▶ Records
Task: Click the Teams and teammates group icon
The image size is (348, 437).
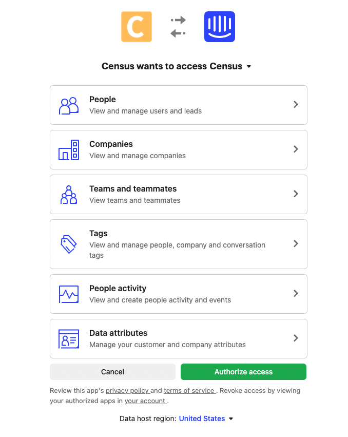Action: coord(69,195)
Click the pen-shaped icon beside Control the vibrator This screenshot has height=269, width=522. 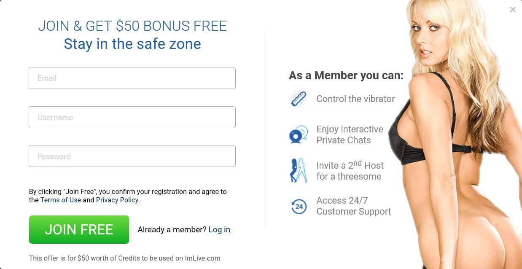[299, 99]
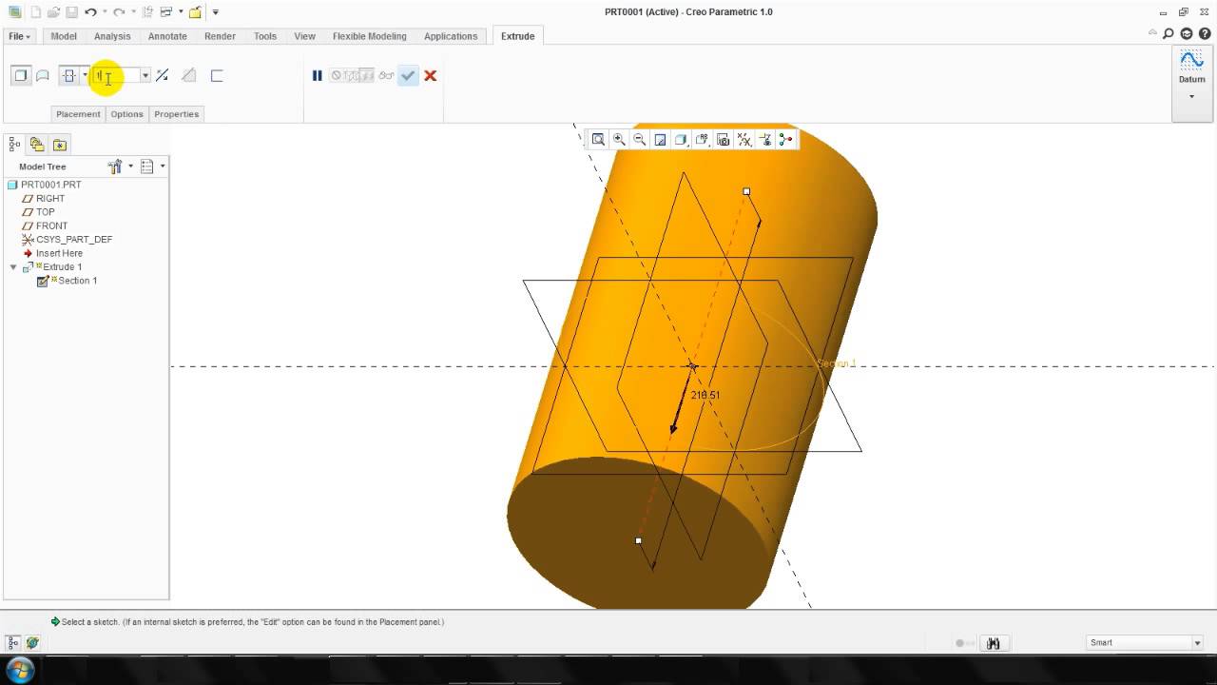Pause the extrude feature tool

coord(318,76)
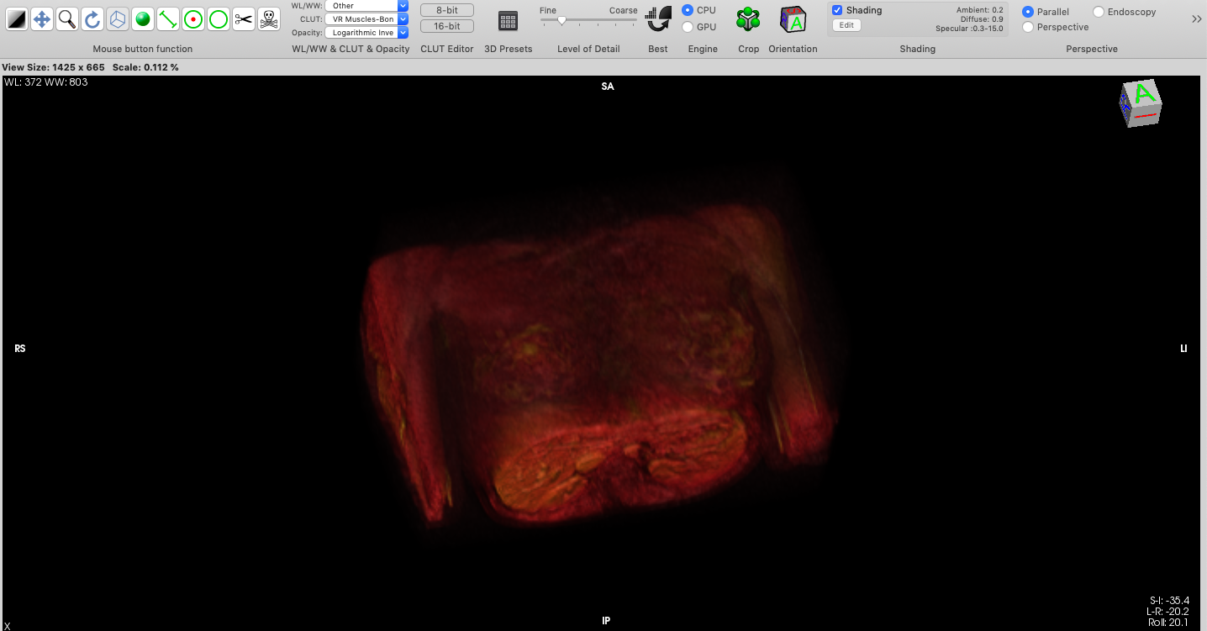Viewport: 1207px width, 631px height.
Task: Select the 3D rotate cube tool
Action: [118, 19]
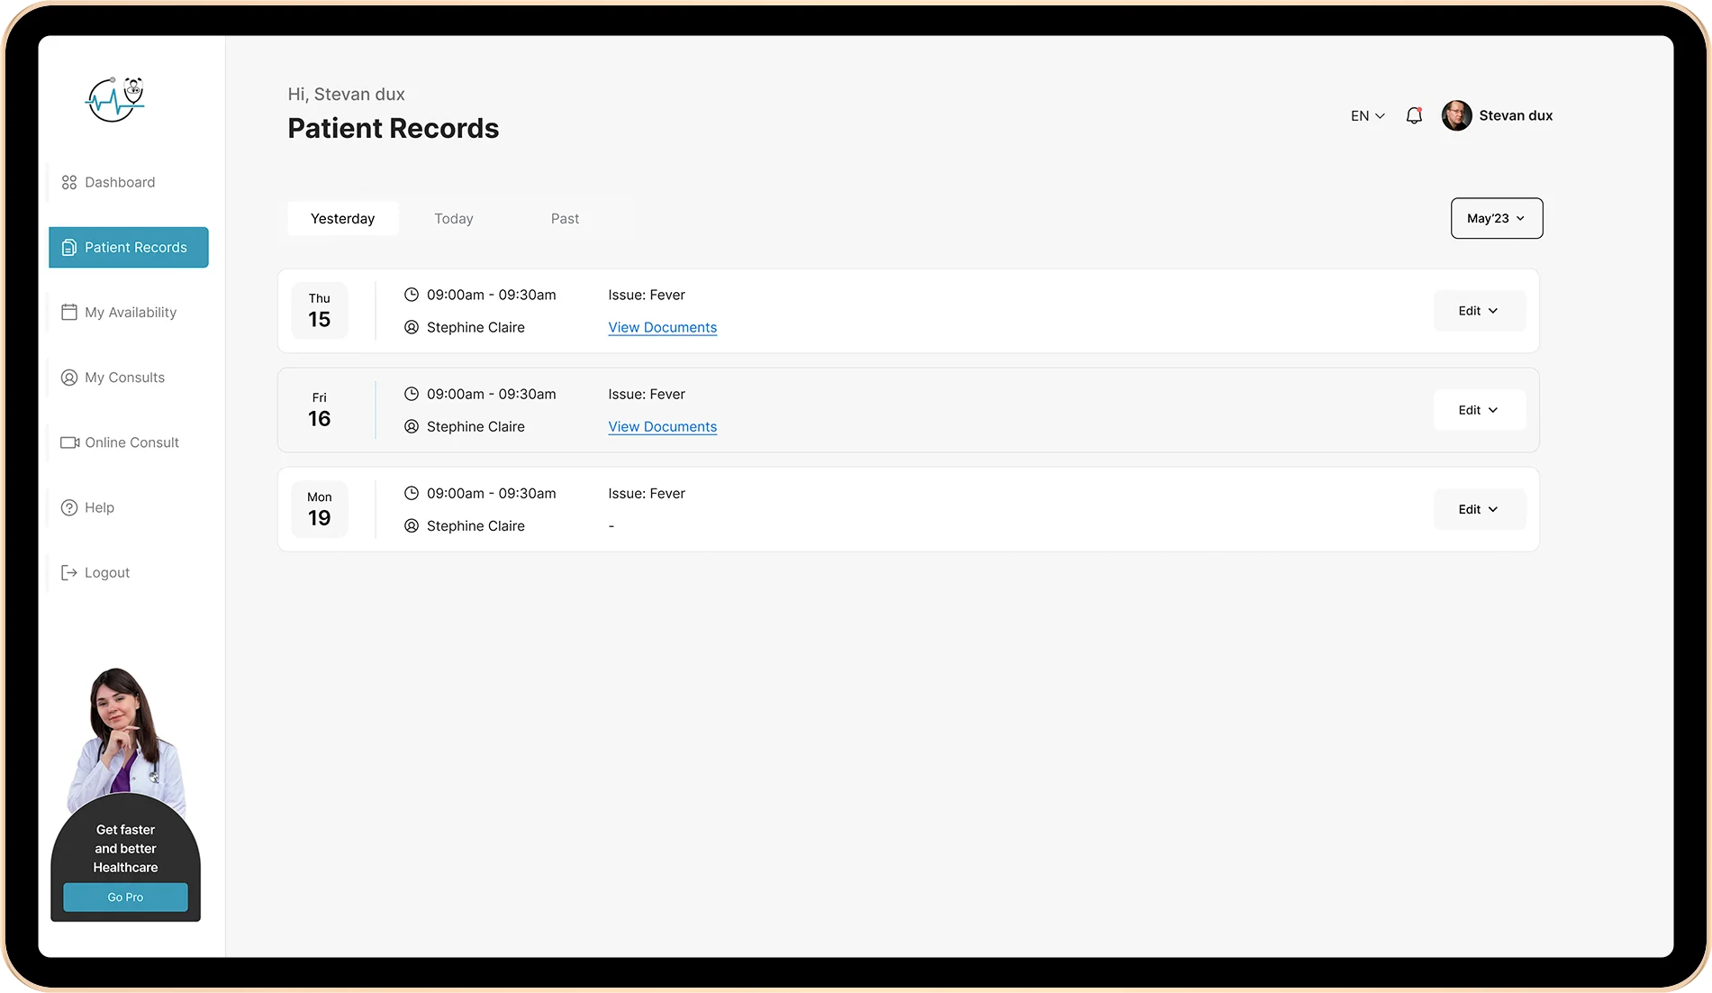Click the My Consults person icon

[x=68, y=378]
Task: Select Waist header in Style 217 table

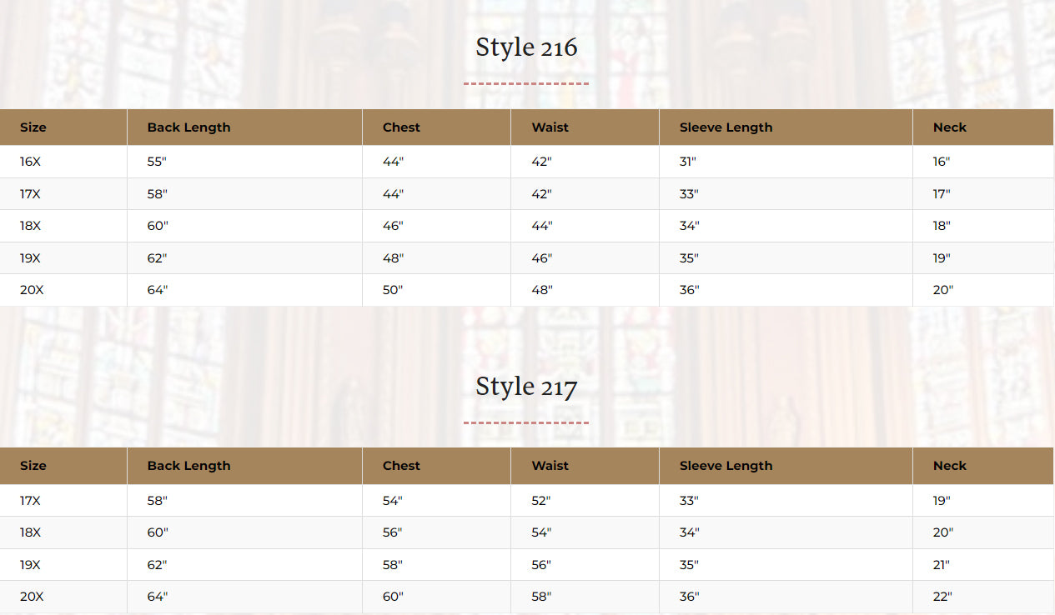Action: (550, 466)
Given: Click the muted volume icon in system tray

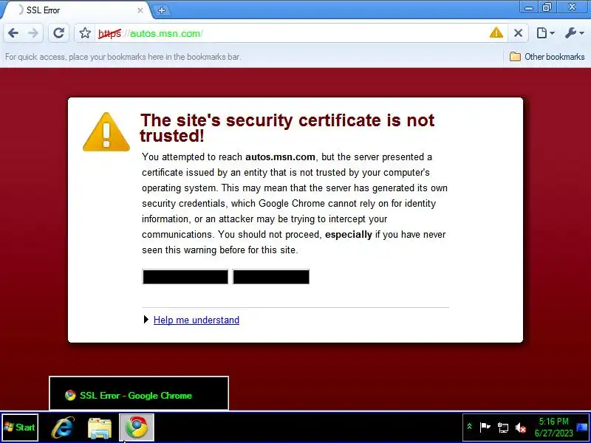Looking at the screenshot, I should (521, 427).

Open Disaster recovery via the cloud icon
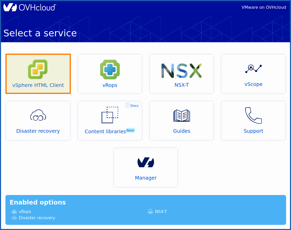point(38,116)
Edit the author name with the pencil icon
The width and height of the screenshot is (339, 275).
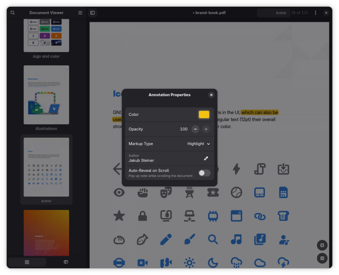(x=206, y=159)
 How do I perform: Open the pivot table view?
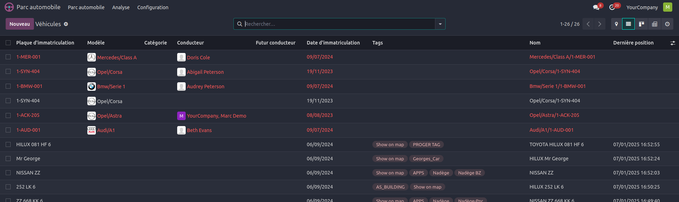pyautogui.click(x=654, y=24)
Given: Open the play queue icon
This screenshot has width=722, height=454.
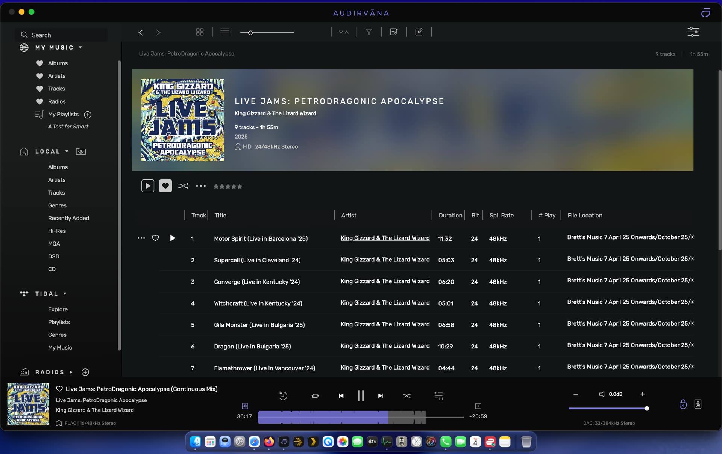Looking at the screenshot, I should coord(438,396).
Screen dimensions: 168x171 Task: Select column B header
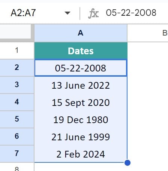click(x=148, y=33)
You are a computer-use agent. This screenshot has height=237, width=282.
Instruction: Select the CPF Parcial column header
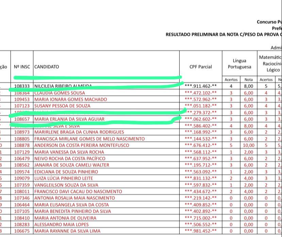pyautogui.click(x=200, y=67)
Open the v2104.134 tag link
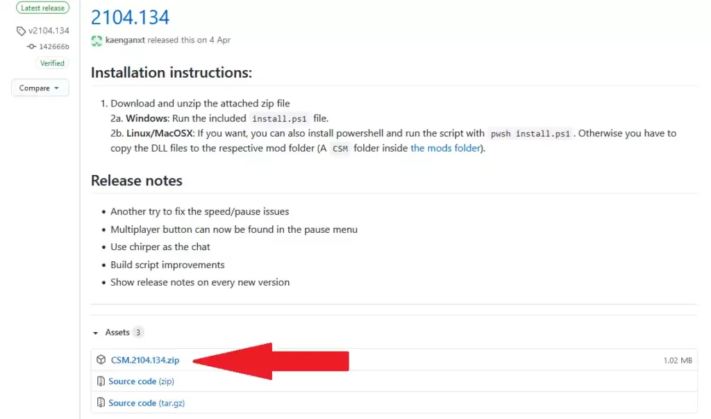Viewport: 711px width, 419px height. pos(49,31)
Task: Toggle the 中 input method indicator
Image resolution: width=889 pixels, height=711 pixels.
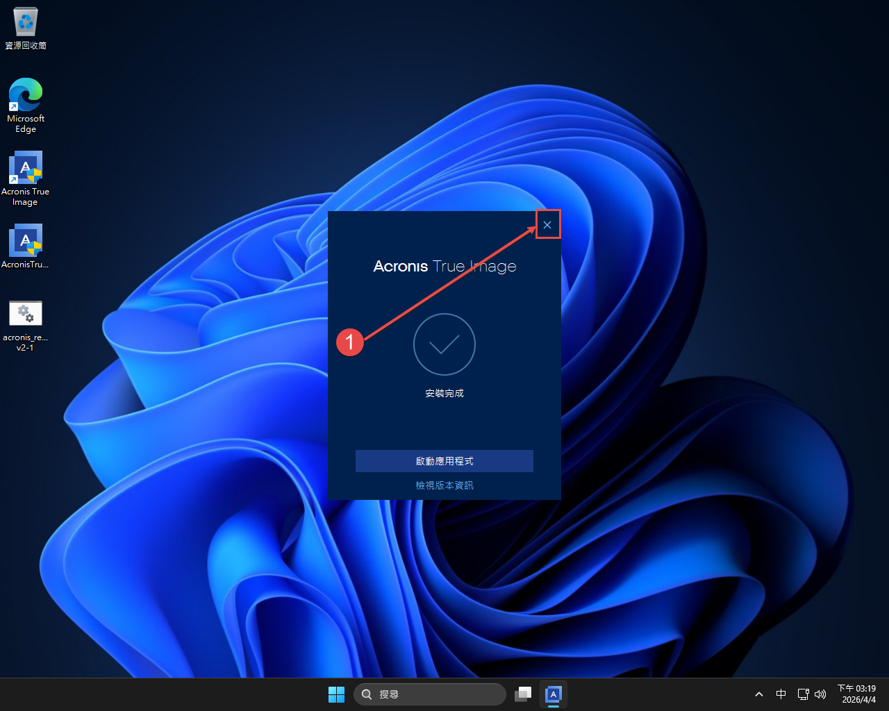Action: coord(781,694)
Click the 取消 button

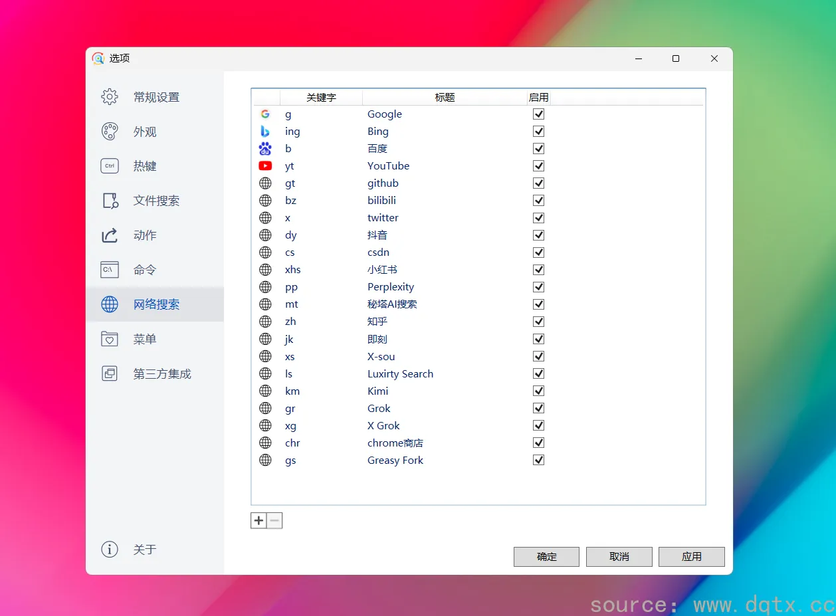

▶ Goal of the exercise
Return word for word the lines of the listing above, starting at the line with "Instruction: Select the" and ending at the line with "Task: Toggle the 中 input method indicator", both included. Pictures do not belong in the copy.

▶ Response
Instruction: Select the CPF Parcial column header
pyautogui.click(x=200, y=67)
Open the v2104.134 tag link
Viewport: 711px width, 419px height. pos(49,31)
Task: Toggle the 中 input method indicator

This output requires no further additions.